|Authors||Volz LM, Mann LB, Russell JA, Jackson MA, Leverson GE, Connor NP|
|Journal||Dysphagia Volume: 22 Issue: 3 Pages: 210-4|
|Publish Date||2007 Jul|
The tongue plays a vital role in swallowing actions. However, tongue muscles have been understudied, and it is unclear if tongue muscles are homogeneous with respect to muscle fiber-type distribution. We examined myosin heavy chain (MHC) composition of anterior, medial, and posterior sections of the genioglossus muscle (GG) using sodium dodecyl sulfate-polyacrylamide gel electrophoresis (SDS-PAGE) in ten adult (9 months old) male Fischer 344/Brown Norway hybrid rats. We found that Type IIx MHC predominated in the anterior, medial, and posterior regions of the GG muscle (p=0.002), followed by IIa, then IIb.
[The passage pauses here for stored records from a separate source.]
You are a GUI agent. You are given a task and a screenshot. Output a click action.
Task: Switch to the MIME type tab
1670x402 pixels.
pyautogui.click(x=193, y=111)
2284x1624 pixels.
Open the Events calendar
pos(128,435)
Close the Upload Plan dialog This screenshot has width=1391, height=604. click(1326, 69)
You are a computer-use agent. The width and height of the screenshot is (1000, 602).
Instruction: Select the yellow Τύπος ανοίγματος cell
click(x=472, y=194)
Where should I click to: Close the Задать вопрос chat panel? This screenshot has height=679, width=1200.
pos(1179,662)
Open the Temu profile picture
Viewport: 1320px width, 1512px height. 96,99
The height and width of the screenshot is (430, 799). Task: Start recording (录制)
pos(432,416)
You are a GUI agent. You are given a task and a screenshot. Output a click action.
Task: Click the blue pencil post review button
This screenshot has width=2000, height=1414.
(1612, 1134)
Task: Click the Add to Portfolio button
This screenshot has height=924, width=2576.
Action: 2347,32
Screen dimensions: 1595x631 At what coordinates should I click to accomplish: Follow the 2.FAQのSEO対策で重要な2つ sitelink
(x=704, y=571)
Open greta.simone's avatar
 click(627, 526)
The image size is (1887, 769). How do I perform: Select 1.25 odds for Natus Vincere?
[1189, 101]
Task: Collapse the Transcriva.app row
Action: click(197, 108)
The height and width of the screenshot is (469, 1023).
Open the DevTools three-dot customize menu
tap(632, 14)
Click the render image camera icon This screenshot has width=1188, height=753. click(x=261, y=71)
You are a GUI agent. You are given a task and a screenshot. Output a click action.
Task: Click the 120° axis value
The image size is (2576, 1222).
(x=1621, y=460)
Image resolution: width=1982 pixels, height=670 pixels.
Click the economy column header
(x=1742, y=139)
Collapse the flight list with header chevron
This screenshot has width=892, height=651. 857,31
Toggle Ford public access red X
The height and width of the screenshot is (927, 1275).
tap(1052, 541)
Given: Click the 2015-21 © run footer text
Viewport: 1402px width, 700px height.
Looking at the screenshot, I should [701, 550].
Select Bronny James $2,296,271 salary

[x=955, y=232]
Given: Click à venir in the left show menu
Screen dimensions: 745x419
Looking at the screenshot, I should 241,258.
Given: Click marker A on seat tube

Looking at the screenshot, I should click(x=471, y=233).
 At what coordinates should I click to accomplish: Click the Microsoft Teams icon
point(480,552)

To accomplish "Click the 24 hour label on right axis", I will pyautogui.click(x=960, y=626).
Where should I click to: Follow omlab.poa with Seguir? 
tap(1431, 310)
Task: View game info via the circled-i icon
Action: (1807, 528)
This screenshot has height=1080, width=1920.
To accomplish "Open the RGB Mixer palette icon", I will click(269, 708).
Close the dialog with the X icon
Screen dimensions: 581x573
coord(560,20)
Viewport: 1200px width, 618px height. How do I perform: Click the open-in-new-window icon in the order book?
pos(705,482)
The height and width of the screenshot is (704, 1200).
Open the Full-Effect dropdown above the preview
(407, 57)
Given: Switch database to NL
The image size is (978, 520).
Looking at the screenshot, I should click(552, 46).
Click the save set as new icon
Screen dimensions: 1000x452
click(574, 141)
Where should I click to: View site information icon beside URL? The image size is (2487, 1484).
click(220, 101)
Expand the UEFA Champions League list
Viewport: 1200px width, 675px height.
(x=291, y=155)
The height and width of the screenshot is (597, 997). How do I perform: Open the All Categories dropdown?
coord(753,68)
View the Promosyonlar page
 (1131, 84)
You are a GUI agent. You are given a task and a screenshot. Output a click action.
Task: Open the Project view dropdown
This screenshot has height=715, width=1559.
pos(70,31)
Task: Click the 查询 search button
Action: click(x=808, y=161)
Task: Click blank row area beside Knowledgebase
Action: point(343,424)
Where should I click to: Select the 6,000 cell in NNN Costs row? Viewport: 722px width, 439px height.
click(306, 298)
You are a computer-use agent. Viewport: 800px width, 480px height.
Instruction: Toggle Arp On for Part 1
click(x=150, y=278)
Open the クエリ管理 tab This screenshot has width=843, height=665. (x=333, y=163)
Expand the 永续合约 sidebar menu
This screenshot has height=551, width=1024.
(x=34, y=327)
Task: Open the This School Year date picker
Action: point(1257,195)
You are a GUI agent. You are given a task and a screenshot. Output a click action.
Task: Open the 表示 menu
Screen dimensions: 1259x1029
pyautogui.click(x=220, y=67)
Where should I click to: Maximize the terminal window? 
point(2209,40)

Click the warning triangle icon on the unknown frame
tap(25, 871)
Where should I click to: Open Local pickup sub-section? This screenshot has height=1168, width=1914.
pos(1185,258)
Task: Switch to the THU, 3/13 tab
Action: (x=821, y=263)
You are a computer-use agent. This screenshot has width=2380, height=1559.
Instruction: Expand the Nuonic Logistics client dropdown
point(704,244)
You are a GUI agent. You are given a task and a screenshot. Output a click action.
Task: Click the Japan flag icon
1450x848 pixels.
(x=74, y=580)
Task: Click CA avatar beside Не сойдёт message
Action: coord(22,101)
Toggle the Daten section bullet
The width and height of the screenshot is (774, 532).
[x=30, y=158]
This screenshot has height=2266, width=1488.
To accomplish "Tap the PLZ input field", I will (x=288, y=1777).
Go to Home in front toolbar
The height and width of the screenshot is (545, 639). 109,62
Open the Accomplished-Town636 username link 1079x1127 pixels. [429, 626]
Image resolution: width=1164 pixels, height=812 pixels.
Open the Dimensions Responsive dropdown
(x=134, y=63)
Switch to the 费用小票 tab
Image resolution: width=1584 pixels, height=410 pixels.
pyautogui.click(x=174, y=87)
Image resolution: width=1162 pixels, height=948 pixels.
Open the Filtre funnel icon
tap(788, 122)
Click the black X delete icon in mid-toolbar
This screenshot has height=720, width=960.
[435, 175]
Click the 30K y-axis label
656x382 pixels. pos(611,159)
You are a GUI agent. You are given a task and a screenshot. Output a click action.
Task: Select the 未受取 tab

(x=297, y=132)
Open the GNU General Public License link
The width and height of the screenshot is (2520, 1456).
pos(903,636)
The anterior GG contained a significantly greater (p=0.004) proportion of Type IIa than did the medial or posterior regions, while the posterior GG contained a significantly greater (p=0.002) proportion of Type IIb MHC than did the medial or anterior GG. Accordingly, we found variable expression of MHC isoforms across anterior, medial, and posterior portions of the GG muscle, with more fast-contracting isoforms found posteriorly. Because motor control of the tongue requires precise and rapid movements for bolus manipulation and airway protection, variable expression of MHC isoforms along the anteroposterior axis of the GG muscle may be required to efficiently achieve deglutition and maintenance of airway patency.